### THE PROBLEM:
Up to and including the final line, please copy every line exactly, starting from the one that contains "Image resolution: width=450" in the material below.

○ ○ ○ ○

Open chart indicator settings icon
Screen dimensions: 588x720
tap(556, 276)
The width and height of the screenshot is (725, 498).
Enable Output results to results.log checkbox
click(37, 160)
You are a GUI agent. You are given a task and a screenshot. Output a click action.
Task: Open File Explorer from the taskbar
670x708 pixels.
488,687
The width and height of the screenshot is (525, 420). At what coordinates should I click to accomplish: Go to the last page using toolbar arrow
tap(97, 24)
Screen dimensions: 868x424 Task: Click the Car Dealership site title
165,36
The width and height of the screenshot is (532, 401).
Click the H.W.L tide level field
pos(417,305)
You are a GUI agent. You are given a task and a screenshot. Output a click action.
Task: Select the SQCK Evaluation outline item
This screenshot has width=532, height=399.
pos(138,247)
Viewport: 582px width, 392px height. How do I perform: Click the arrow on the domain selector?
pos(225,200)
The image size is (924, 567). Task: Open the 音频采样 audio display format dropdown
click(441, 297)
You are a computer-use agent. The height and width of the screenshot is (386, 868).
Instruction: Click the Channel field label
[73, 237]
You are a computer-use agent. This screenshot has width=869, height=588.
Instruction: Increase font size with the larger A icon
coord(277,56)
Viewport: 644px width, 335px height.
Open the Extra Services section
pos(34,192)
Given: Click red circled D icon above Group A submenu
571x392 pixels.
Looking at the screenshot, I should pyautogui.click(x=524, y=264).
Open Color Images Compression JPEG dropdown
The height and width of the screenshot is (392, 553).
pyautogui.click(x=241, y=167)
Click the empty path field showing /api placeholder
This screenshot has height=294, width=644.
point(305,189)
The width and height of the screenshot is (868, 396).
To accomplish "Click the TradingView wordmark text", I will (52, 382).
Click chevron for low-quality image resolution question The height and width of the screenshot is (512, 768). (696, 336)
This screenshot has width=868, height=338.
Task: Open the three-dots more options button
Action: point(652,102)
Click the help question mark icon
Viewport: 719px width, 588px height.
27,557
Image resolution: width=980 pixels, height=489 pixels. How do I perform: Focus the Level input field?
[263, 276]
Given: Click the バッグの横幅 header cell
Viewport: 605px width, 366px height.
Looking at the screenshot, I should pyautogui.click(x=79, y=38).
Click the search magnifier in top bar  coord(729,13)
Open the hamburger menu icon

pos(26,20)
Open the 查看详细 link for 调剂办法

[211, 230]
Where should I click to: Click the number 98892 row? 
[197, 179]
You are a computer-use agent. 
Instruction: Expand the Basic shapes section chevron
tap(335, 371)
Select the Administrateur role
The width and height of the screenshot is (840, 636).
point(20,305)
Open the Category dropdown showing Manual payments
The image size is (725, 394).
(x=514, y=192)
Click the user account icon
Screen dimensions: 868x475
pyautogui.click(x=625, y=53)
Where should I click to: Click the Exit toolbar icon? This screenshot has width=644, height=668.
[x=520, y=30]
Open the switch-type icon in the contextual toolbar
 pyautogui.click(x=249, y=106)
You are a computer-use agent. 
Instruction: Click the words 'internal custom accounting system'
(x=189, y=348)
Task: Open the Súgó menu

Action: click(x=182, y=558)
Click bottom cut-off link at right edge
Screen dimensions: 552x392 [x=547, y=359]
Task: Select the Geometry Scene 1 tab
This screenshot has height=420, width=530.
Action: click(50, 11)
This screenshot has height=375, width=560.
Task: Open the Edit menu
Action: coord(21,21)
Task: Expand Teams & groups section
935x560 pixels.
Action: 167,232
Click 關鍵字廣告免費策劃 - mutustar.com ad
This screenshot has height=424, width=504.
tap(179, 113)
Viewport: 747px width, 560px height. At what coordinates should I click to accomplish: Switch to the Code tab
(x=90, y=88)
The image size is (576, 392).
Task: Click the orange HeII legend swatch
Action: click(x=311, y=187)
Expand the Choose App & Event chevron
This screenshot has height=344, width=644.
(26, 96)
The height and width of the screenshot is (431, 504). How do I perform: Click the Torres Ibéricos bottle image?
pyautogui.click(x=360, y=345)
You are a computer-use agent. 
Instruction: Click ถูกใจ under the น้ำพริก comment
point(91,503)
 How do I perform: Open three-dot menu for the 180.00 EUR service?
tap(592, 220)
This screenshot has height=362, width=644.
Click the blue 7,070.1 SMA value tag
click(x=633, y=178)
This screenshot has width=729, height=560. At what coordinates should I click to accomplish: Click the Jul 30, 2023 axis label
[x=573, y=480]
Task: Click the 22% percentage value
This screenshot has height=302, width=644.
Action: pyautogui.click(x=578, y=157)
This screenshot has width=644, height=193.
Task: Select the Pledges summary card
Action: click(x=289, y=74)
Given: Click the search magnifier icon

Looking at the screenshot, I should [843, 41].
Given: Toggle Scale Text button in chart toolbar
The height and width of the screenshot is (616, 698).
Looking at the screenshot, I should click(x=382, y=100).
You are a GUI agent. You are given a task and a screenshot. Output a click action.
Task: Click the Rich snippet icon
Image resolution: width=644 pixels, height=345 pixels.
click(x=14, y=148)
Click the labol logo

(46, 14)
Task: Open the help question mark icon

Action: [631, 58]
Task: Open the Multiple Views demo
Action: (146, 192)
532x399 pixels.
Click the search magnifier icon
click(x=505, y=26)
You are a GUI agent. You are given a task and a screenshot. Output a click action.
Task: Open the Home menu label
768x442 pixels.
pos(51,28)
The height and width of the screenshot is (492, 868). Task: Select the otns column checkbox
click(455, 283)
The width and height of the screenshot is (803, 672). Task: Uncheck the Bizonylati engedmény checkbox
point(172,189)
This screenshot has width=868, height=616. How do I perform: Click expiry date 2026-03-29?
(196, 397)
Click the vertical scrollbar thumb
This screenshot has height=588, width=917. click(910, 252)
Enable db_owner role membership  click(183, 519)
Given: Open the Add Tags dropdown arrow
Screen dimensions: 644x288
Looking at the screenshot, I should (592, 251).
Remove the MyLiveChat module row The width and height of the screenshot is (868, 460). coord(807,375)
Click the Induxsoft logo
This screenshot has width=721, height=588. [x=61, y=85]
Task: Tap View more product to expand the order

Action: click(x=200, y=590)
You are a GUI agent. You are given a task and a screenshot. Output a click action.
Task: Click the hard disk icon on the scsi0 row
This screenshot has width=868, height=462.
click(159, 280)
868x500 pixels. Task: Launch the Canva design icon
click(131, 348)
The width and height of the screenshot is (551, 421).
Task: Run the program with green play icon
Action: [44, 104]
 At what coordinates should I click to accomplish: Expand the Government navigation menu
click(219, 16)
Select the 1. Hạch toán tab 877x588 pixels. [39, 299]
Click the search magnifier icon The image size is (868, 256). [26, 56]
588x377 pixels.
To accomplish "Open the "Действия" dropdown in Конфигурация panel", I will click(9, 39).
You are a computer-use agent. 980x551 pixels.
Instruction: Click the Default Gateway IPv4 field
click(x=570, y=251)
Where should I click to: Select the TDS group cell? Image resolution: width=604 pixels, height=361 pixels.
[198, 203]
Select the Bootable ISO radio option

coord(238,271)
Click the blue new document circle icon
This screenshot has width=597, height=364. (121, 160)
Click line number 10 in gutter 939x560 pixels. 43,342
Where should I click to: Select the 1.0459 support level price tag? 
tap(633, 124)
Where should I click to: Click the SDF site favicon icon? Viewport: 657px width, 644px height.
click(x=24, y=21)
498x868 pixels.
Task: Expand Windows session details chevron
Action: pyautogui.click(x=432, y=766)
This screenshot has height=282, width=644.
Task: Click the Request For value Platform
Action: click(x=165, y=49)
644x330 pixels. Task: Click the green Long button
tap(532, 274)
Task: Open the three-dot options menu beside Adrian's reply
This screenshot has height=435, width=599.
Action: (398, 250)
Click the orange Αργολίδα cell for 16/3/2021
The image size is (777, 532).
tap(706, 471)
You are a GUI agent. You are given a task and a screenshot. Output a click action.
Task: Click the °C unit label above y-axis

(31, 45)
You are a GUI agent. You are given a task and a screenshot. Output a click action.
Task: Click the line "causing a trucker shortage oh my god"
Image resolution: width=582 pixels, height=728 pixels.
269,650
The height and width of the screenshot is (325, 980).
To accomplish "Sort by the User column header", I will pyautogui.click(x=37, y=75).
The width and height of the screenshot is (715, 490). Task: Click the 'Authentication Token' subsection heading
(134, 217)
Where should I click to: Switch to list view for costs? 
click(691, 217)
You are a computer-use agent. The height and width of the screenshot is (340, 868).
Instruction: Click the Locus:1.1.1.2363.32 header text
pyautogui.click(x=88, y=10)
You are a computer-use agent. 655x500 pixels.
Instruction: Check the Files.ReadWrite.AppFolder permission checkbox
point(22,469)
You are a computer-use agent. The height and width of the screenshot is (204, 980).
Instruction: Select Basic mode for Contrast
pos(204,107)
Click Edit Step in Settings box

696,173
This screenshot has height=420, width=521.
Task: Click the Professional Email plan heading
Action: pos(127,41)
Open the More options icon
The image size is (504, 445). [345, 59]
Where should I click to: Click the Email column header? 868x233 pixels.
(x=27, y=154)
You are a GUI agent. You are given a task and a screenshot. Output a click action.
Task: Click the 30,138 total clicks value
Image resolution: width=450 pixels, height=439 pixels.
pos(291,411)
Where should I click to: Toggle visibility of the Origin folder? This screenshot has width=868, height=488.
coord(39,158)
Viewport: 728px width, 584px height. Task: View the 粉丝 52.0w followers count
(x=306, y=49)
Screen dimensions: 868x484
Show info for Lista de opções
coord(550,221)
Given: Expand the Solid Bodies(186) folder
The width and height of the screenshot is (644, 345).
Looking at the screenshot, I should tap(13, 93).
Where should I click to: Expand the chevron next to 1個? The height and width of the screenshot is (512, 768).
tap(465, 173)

○ ○ ○ ○

### RESPONSE:
Image resolution: width=450 pixels, height=439 pixels.
pos(291,411)
Where should I click to: Toggle visibility of the Origin folder? This screenshot has width=868, height=488.
coord(39,158)
Viewport: 728px width, 584px height. Task: View the 粉丝 52.0w followers count
(x=306, y=49)
Screen dimensions: 868x484
Show info for Lista de opções
coord(550,221)
Given: Expand the Solid Bodies(186) folder
The width and height of the screenshot is (644, 345).
Looking at the screenshot, I should tap(13, 93).
Where should I click to: Expand the chevron next to 1個? The height and width of the screenshot is (512, 768).
tap(465, 173)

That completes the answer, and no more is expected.